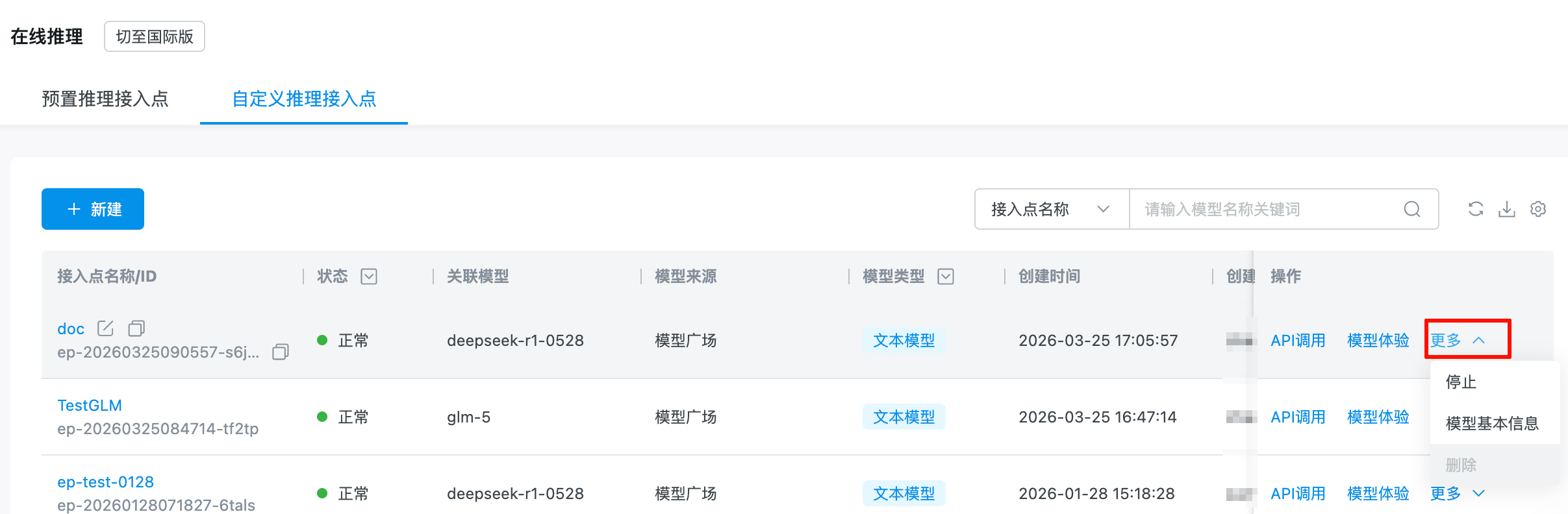Copy the doc endpoint ID
Screen dimensions: 1568x514
click(281, 352)
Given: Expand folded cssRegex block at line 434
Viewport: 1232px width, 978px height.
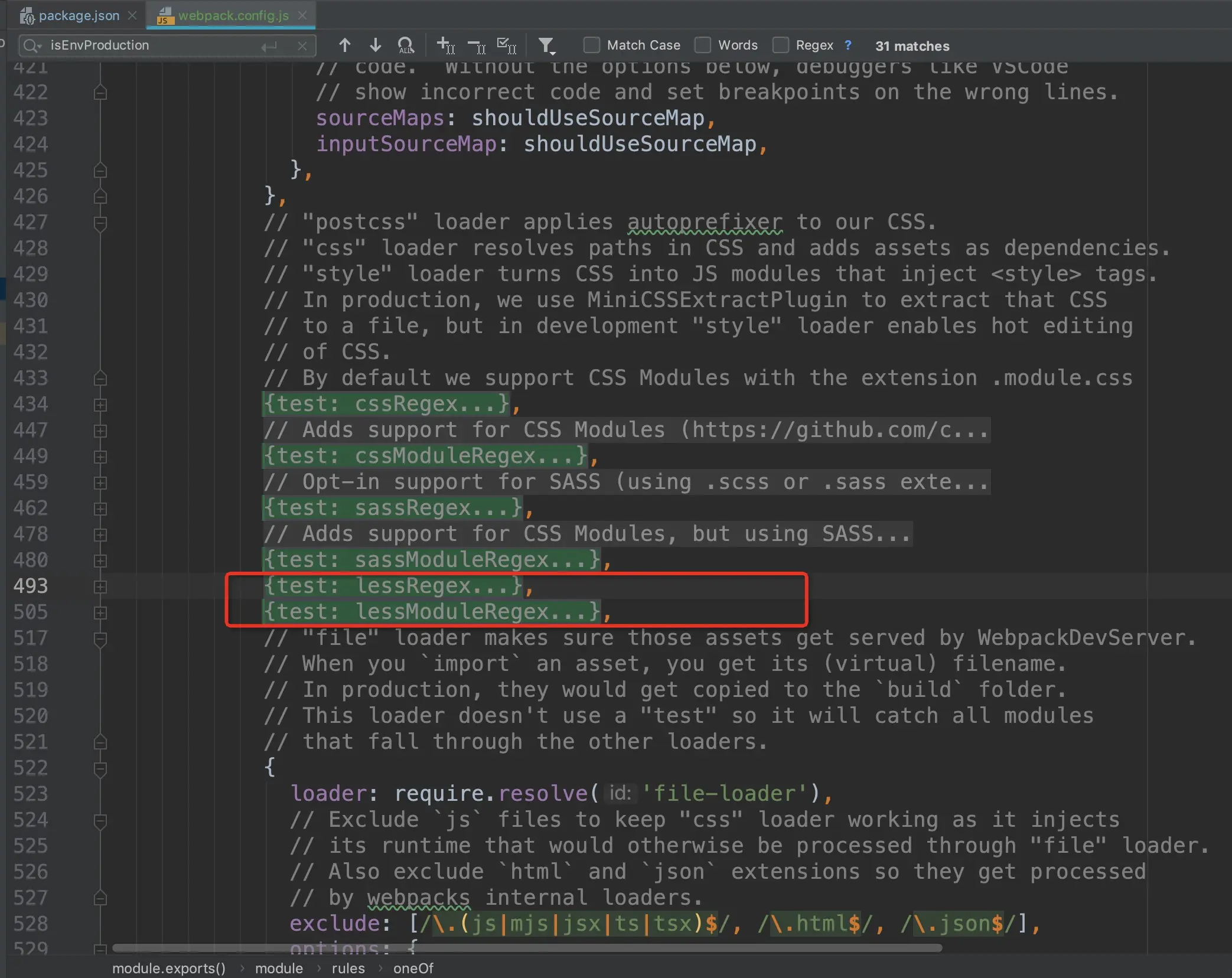Looking at the screenshot, I should point(100,405).
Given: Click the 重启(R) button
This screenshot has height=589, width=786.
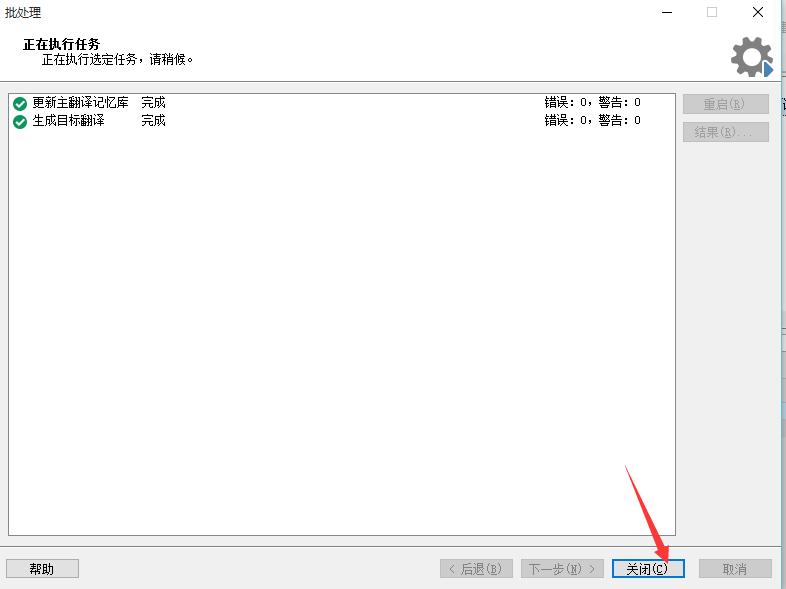Looking at the screenshot, I should (x=725, y=104).

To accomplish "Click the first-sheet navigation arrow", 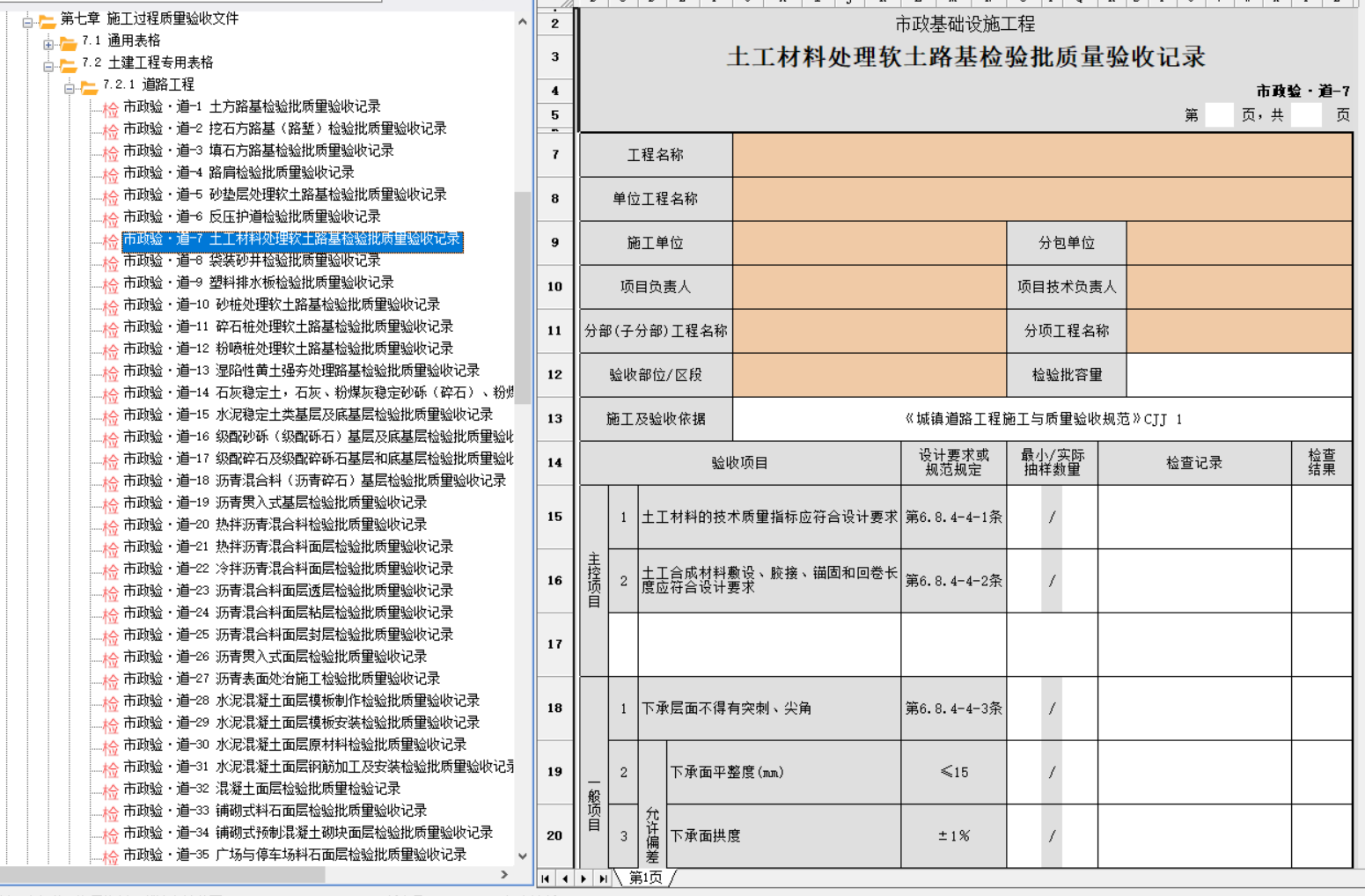I will [546, 878].
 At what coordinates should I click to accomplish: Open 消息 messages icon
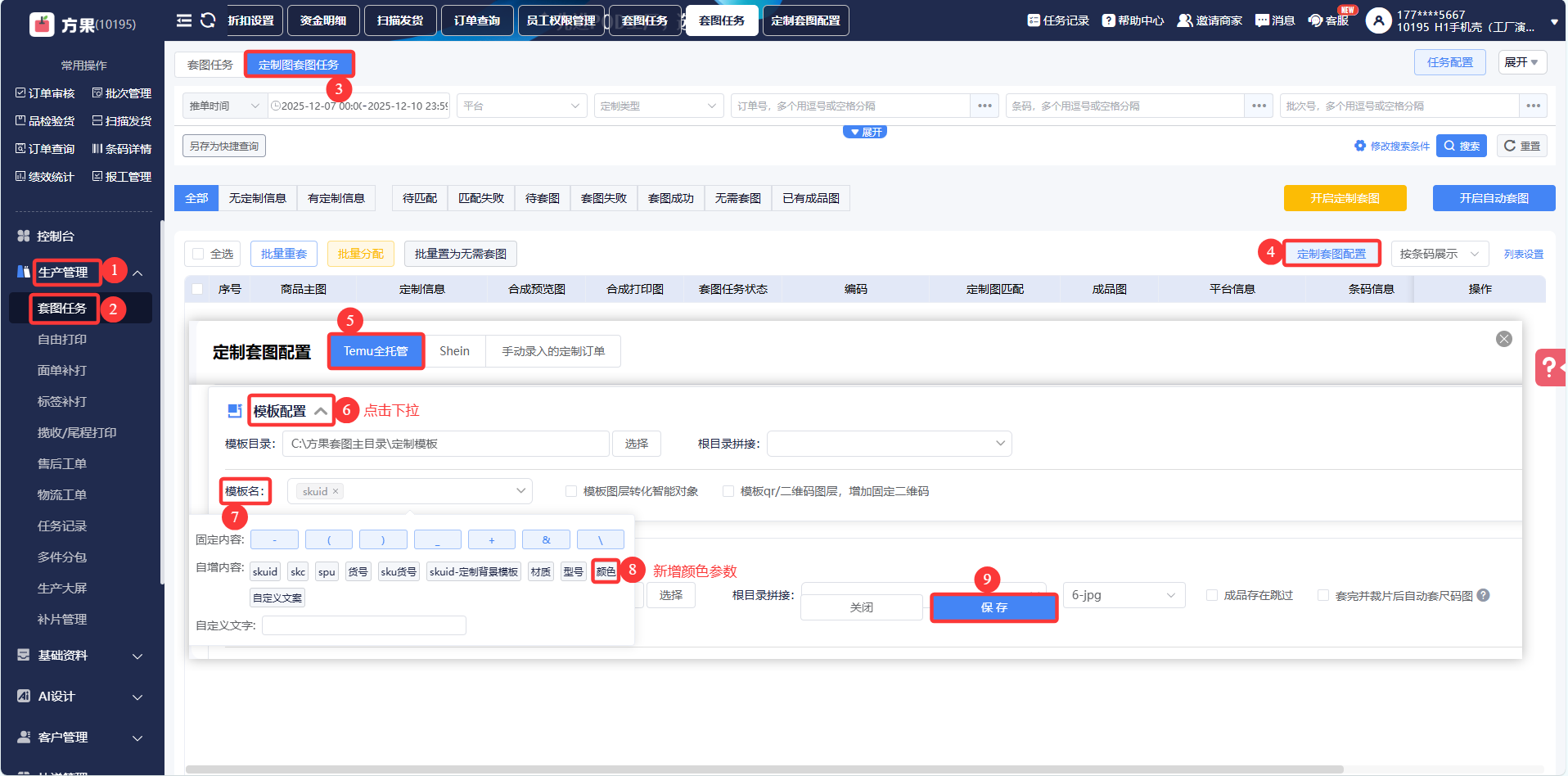1262,20
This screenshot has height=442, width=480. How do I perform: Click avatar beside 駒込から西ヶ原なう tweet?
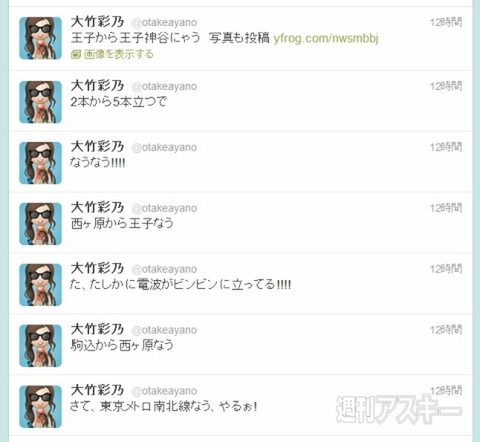[40, 346]
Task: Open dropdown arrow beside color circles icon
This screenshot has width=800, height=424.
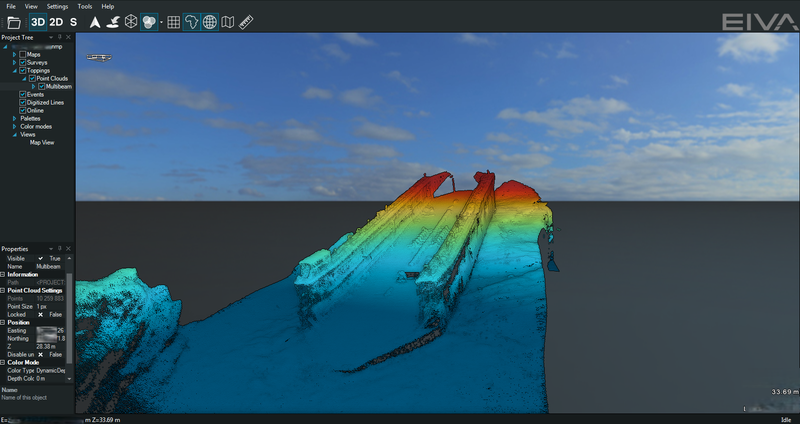Action: tap(160, 21)
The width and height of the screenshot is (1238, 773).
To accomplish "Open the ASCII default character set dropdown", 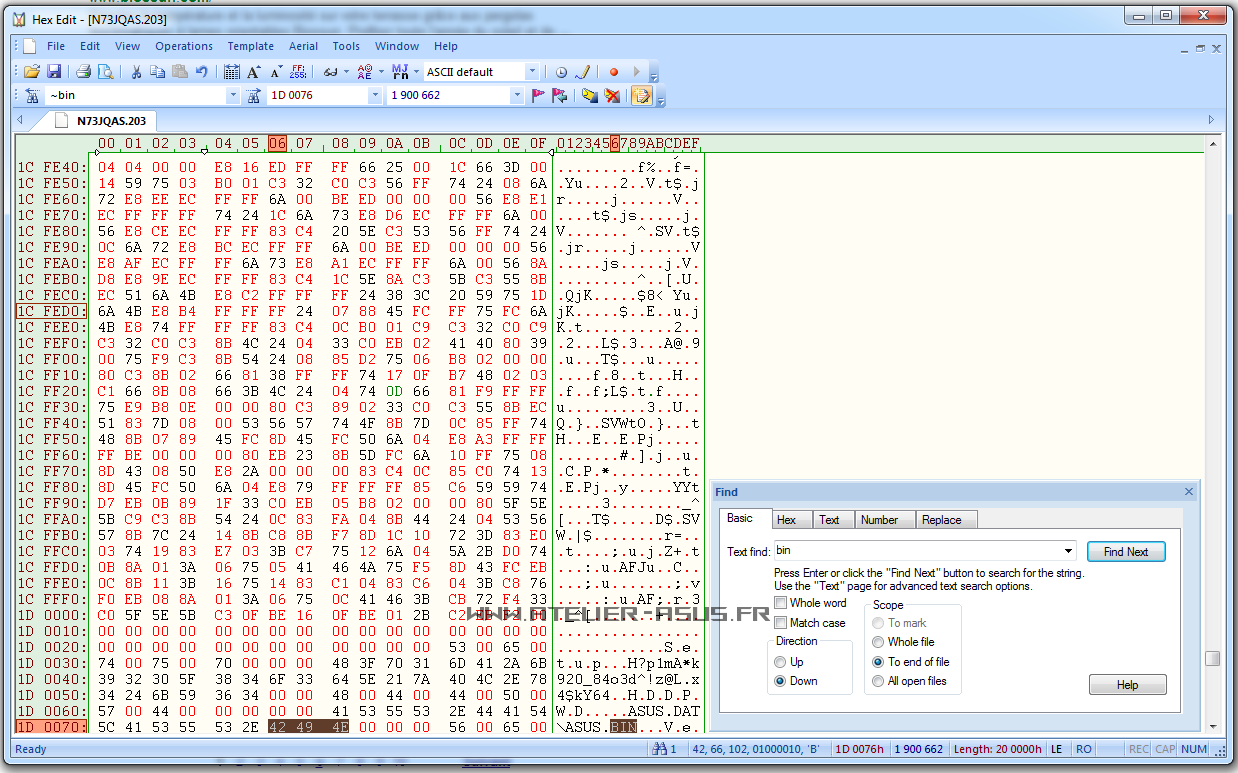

- - -

### [GIVEN EXERCISE]
Copy out the records above, starting with the line that contains "Task: Open dropdown" and continuing through the end of the records. Leave the pictures out of your copy.

### [RESULT OF THIS TASK]
Task: Open dropdown arrow beside color circles icon
This screenshot has width=800, height=424.
Action: tap(160, 21)
The width and height of the screenshot is (1238, 773).
To accomplish "Open the ASCII default character set dropdown", 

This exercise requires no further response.